The code so far looks like this:

abc <- import_list(dir("MyData/", pattern = "*.xlsx",
        full.names = TRUE), rbind = TRUE, rbind_label = "source") 

Using the "rio" package this code imports many excel files at once putting one table under the other. The columns are sorted by column name (rbind = TRUE) in order to avoid a situation where data is put into the wrong columns (e.g. if some tables have more columns than others).

I want to have a FIRST column that entails the name of the excel file so that I know from where the data comes. However, there are two problems with rbind_label = "source"

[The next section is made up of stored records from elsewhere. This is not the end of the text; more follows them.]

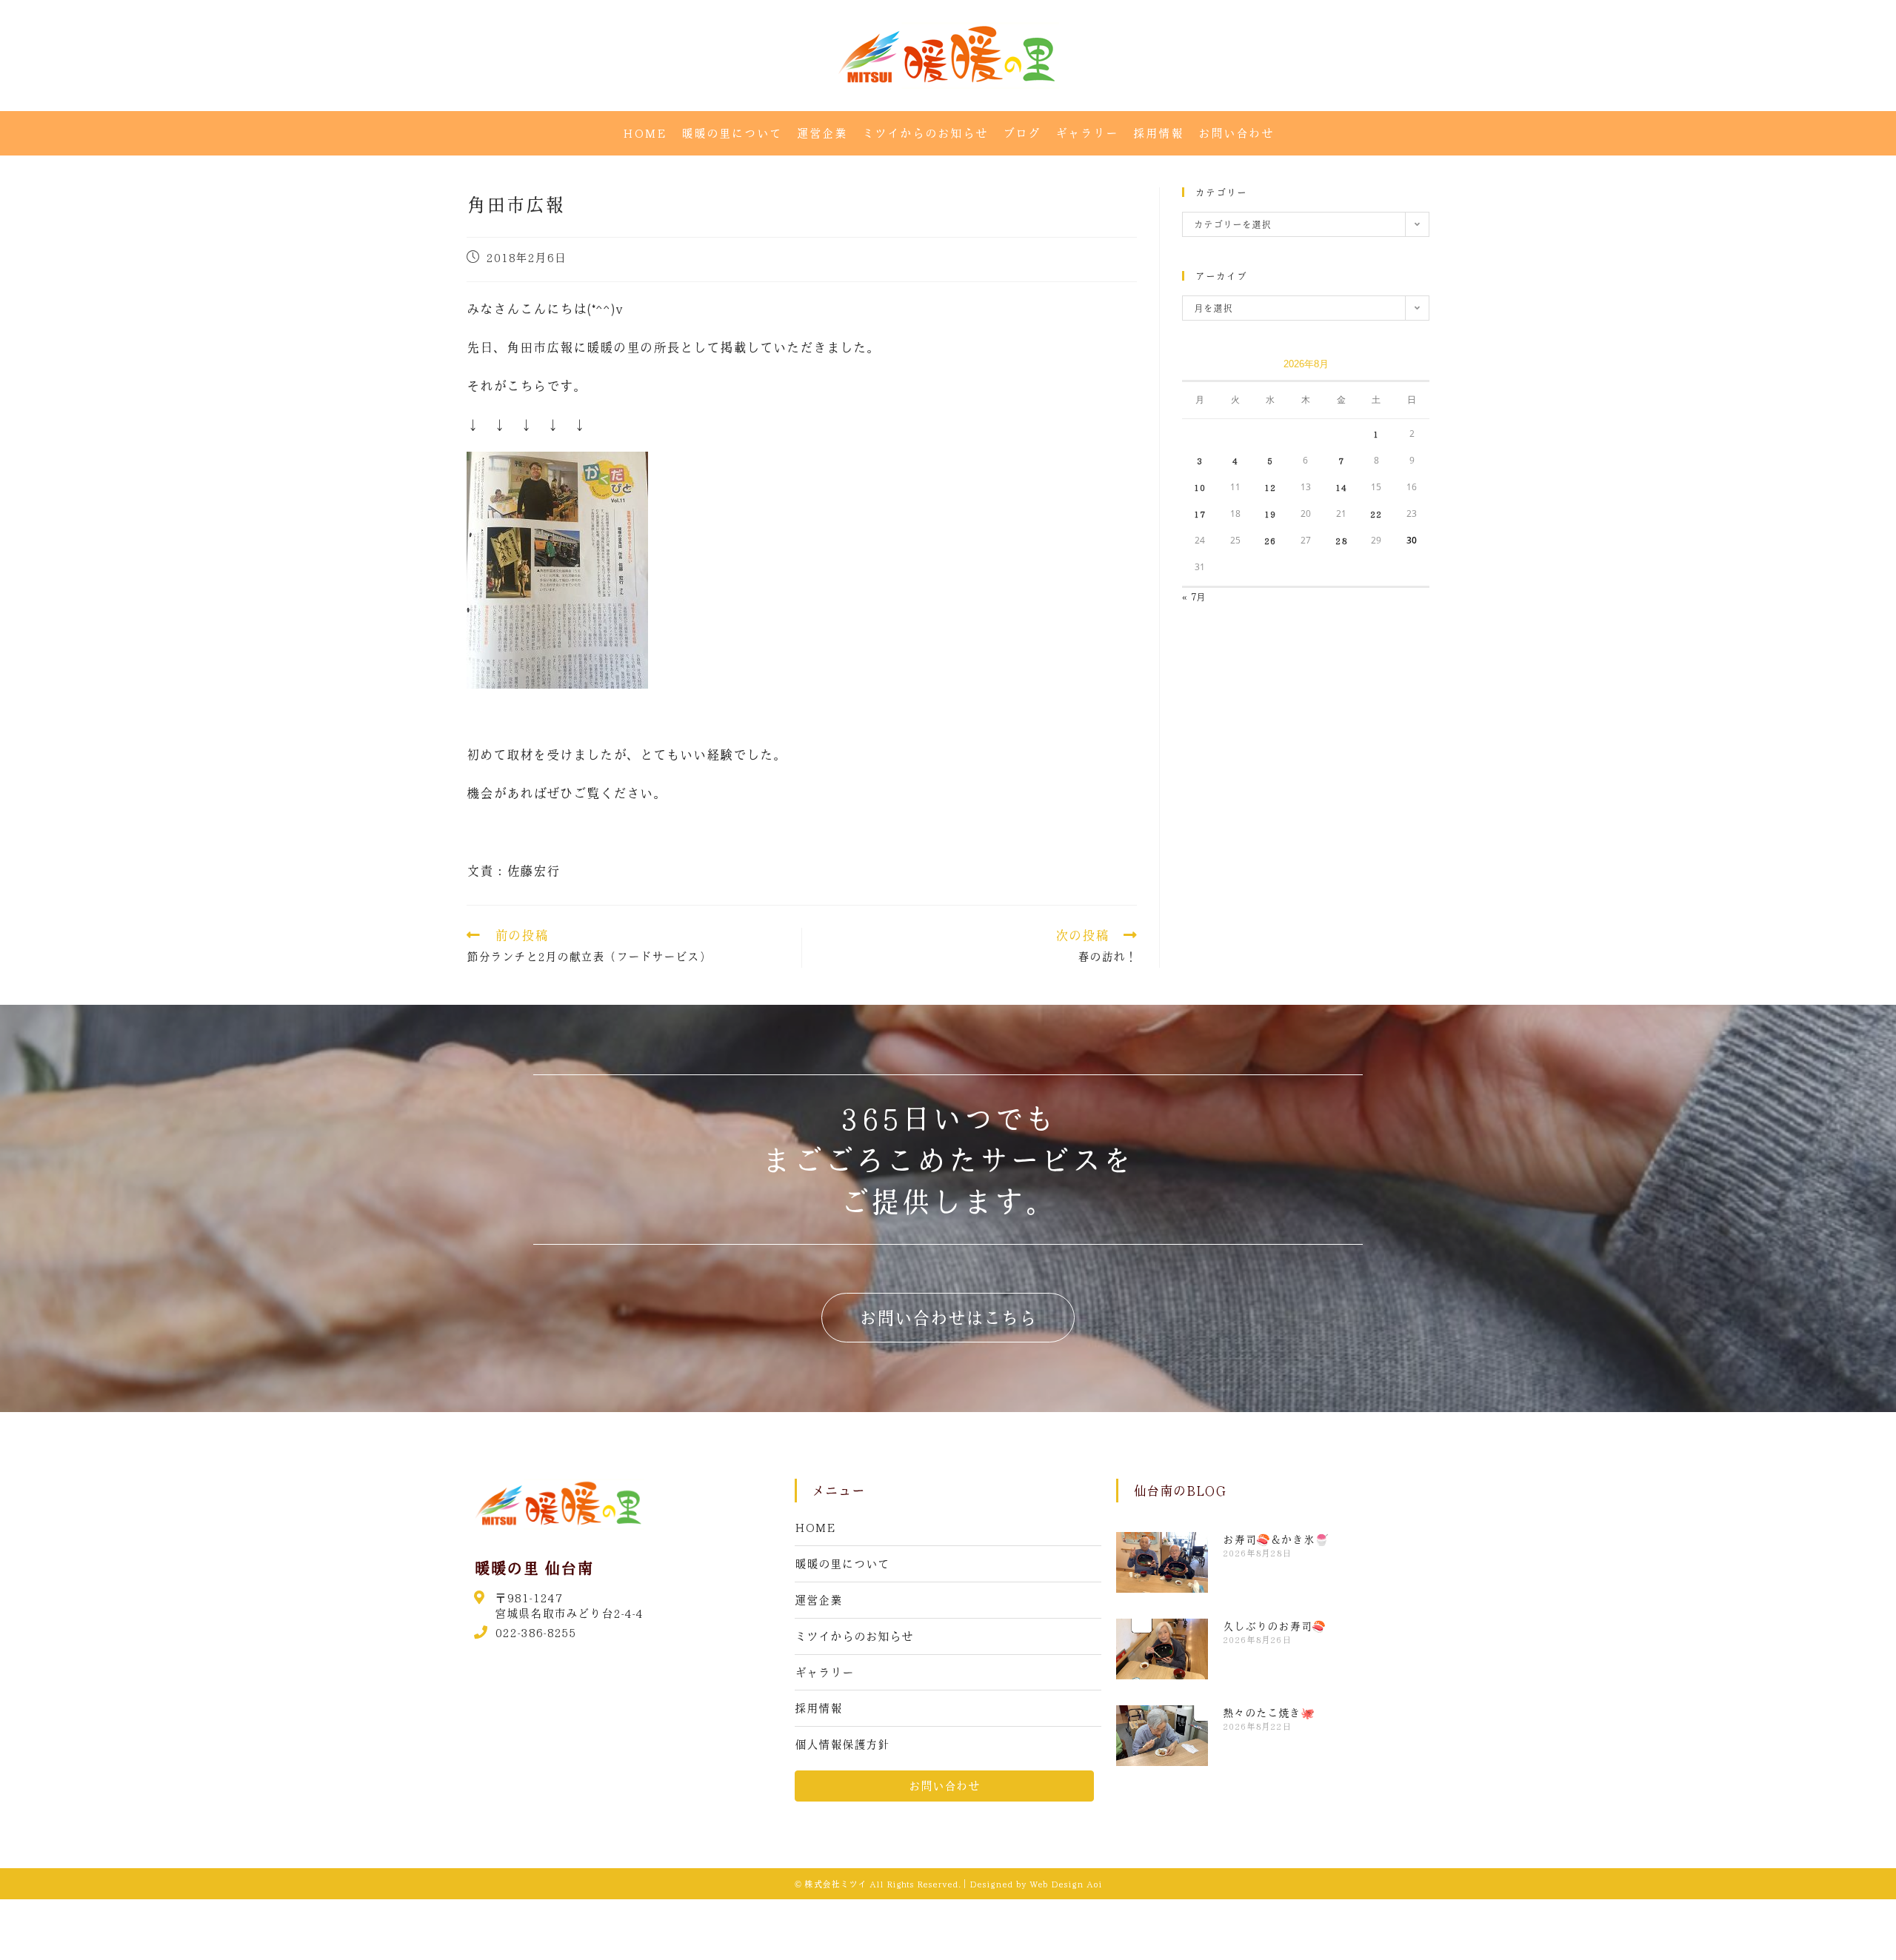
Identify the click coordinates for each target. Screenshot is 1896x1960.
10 (1200, 487)
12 (1270, 487)
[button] (948, 1317)
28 (1341, 540)
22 (1376, 513)
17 (1200, 513)
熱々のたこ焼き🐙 (1269, 1713)
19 (1270, 513)
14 (1341, 487)
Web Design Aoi (1065, 1883)
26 (1270, 540)
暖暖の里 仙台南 (533, 1567)
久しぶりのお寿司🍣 (1274, 1626)
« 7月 (1194, 596)
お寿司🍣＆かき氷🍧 (1276, 1539)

  1. It creates a column but in that column it's not the name of the file, but the whole path of it (pretty long)
  2. The column is not at the beginning of the newly created table, but somewhere in the middle.

How can I solve these two problems?

camille
  • 16,432
  • 18
  • 38
  • 60
shymilk
  • 96
  • 6
  • I do similar operations pretty often using `purrr`, where I get a list of paths, then use `set_names` and regex to name the list by some extracted subset. `purrr::map_dfr` then lets me create a column of those names with its `.id` argument – camille Nov 22 '19 at 15:05
  • Similar to this post: https://stackoverflow.com/q/46299777/5325862 – camille Nov 22 '19 at 15:09

1 Answers1

1

Assuming the name of the source column is source. This will make it the first column:

abc <- abc[c('source', setdiff(names(abc),'source'))]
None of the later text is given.